**TASK BRIEF**:
Could you say how many lines in the records include "icon"? Please give the number by itself.
PROVIDED RECORDS Block Start
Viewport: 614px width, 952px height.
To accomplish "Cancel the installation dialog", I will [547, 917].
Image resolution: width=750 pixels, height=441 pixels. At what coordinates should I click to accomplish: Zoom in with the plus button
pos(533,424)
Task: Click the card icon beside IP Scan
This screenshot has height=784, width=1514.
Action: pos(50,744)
PROVIDED RECORDS Block End
PROVIDED RECORDS Block Start
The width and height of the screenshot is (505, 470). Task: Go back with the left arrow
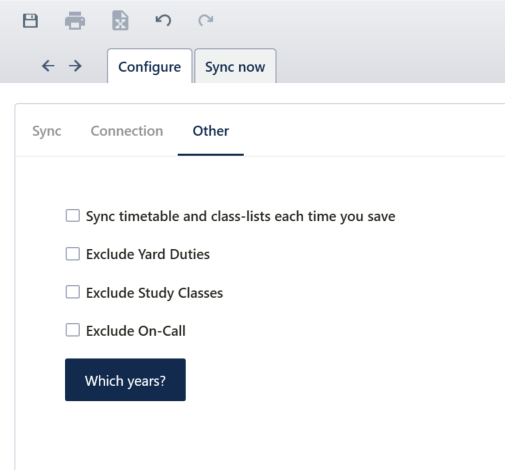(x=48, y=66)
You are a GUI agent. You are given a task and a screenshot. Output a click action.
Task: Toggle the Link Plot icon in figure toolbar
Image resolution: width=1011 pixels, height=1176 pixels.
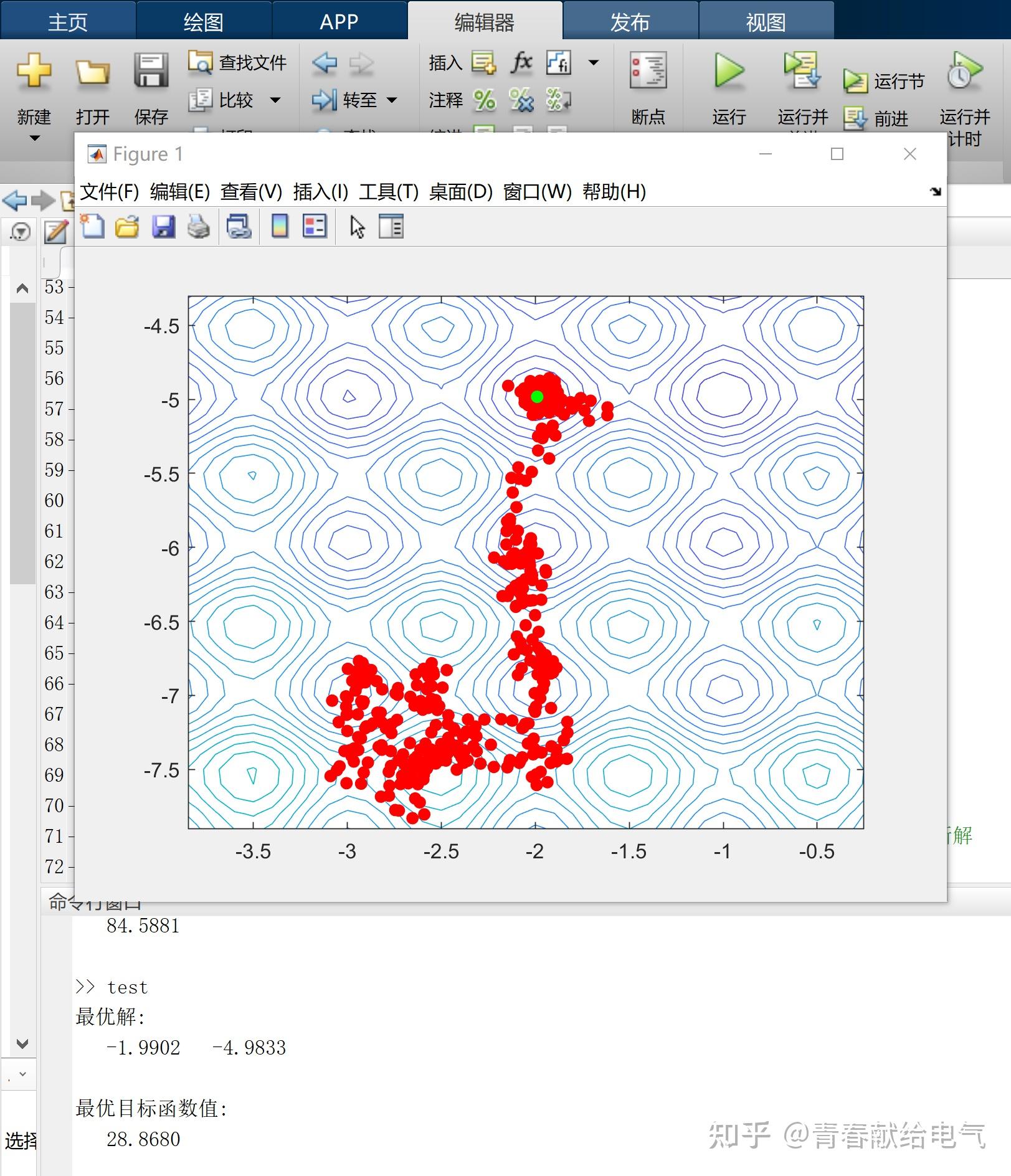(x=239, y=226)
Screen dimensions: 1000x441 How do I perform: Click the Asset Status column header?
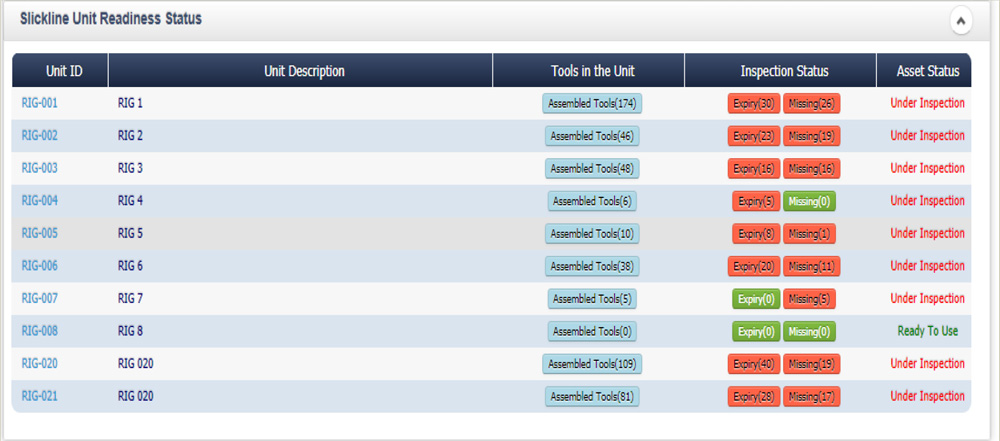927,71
PROVIDED RECORDS Block End
PROVIDED RECORDS Block Start
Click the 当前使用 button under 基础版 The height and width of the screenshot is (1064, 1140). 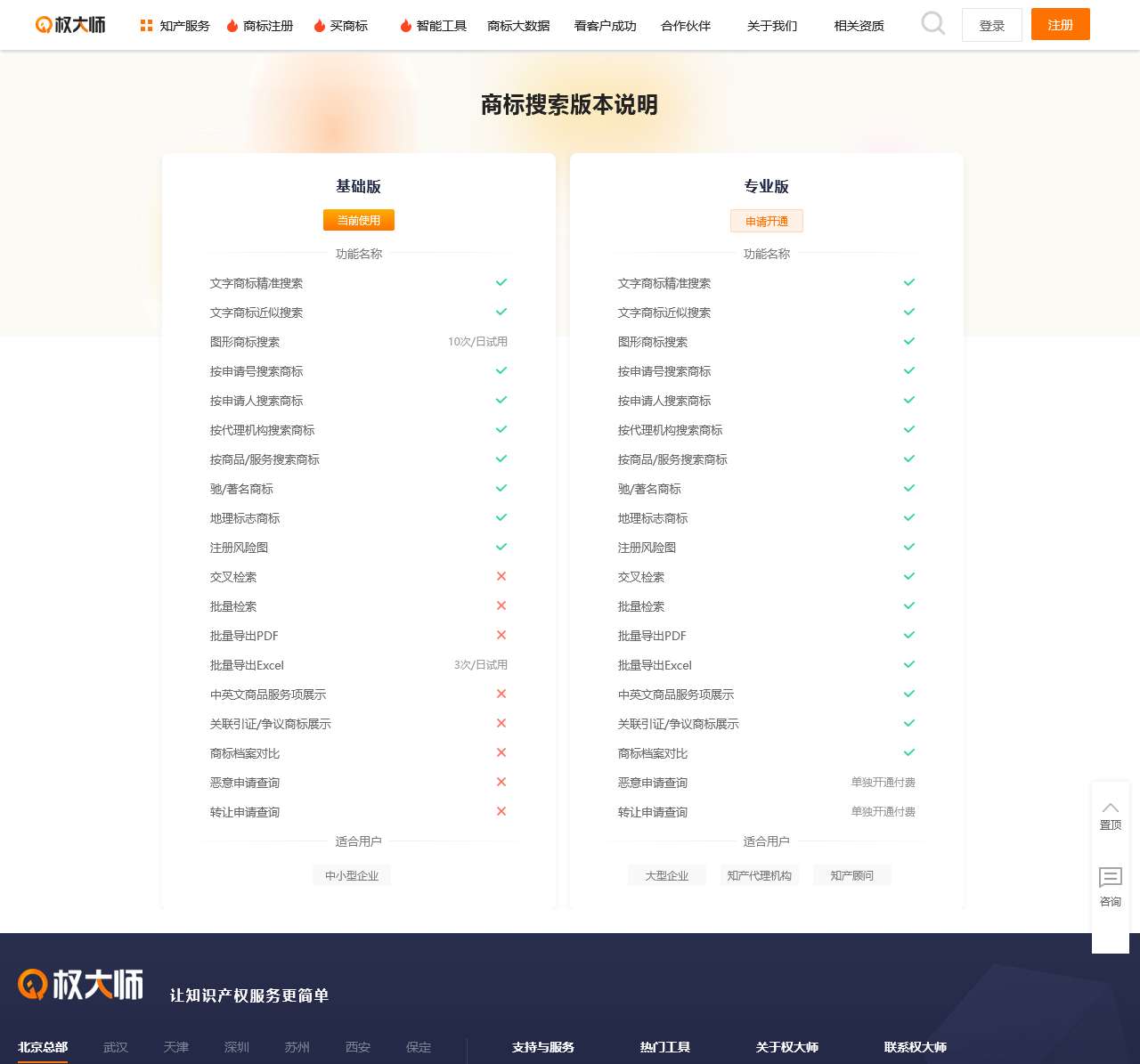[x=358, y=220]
PROVIDED RECORDS Block End
**RESPONSE**:
2